Terry delivered a keynote address on Tuesday at a DMA forum in Washington for policymakers. Responding to a string of investigations by lawmakers and the Federal Trade Commission into data broker privacy practices, the DMA commissioned a study that quantifies the value of the data-driven marketing industry to the economy.
Praising the DMA's study as "meaty" and "useful" in making the case, Terry argued that U.S. privacy policies—a combination of self-regulation and FTC oversight—are responsible for the U.S.' global leadership in data innovation. "Our policy gives us enough flexibility; it is the reason why we are dominant data innovators and Europe is not.
"We need to get the message out that the overzealous policies of Europe that have hindered commerce should not be a part of our trade agreement," Terry added.
That won't be easy because of the mounting controversy over NSA surveillance, which has given new momentum to privacy advocates.
"What the NSA has done should not affect the discussions on privacy except everyone in Europe is using it that way.
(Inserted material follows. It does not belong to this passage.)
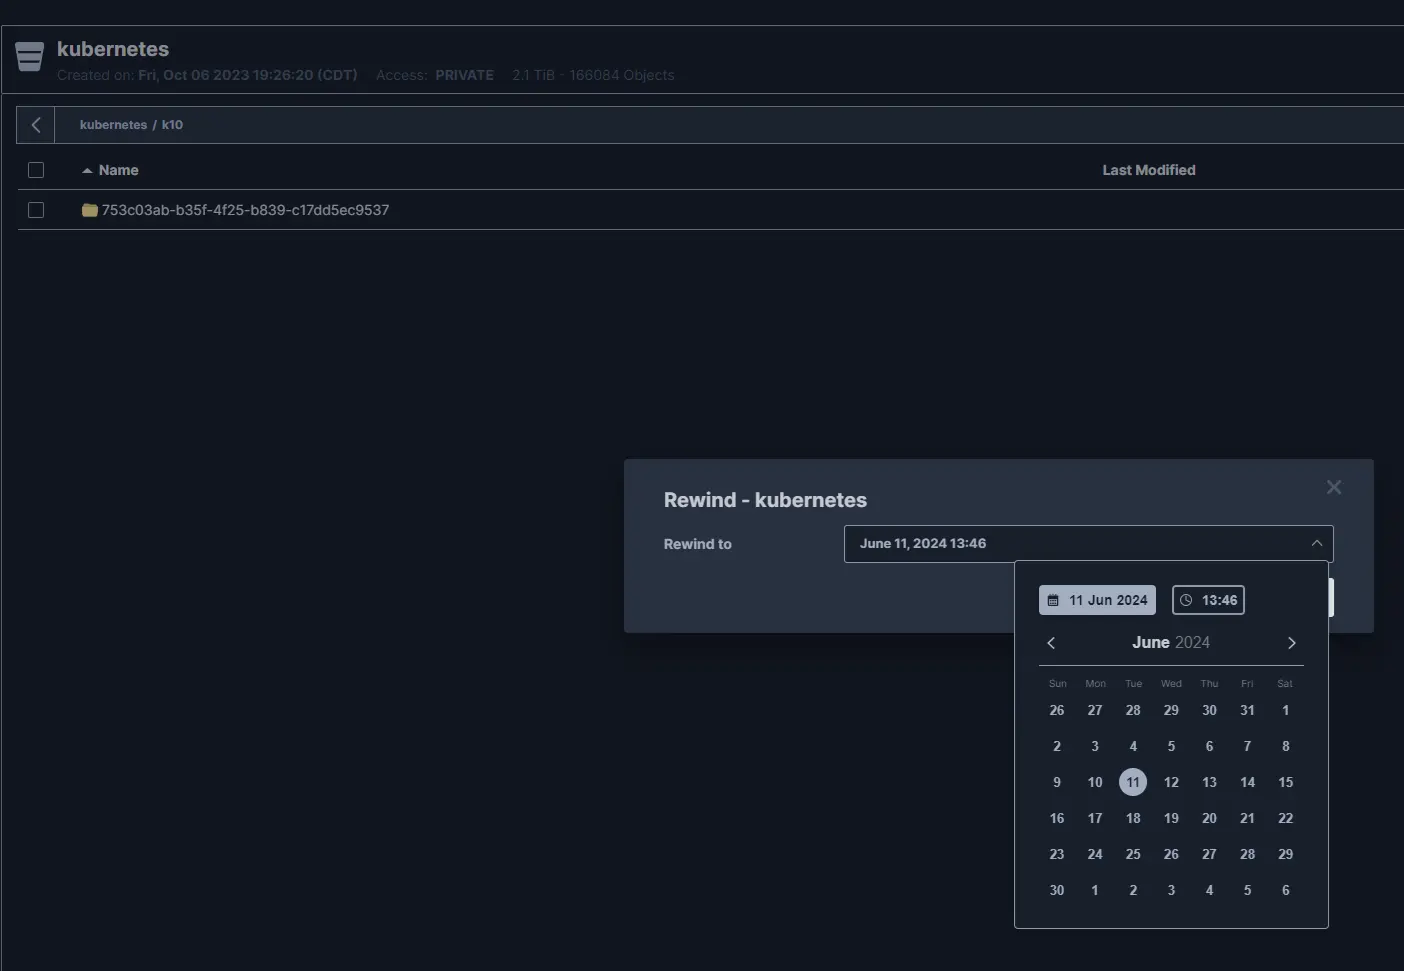Viewport: 1404px width, 971px height.
Task: Check the box for 753c03ab folder row
Action: click(36, 210)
They are two completely different issues, but they're using it to justify stricter policies," Terry said. "It's a steep uphill climb to convince Europe we're right, but we have to do that."
Contrary to those who conflate the NSA with online privacy issues, Terry said that 100 percent of the people he has talked to in the last six months are more concerned with government use of personal data, not so much corporate use. "They talk about IRS or some other agency, not Google," Terry said.
However, people are concerned that corporations keep their data secure. Terry plans to hold more data security hearings and hopes to offer a data security or notification of breach bill.
It will be at least until next year before Terry gets to commercial privacy issues in the subcommittee. Terry said he is relying on the task force he formed, headed by Reps. Marsha Blackburn (R-Tenn.) and Peter Welch (D-Vt.), to sort out which issues require legislation and which do not. The task force is currently holding a series of private meetings with all stakeholders, which will last into next year. Often knocked for being held behind closed doors, Terry defended the task force process.
"It's private so we can ask stupid questions," he said. "You can't do that as a member of Congress with a room full of people and reporters. We're not going to rush it [the process]."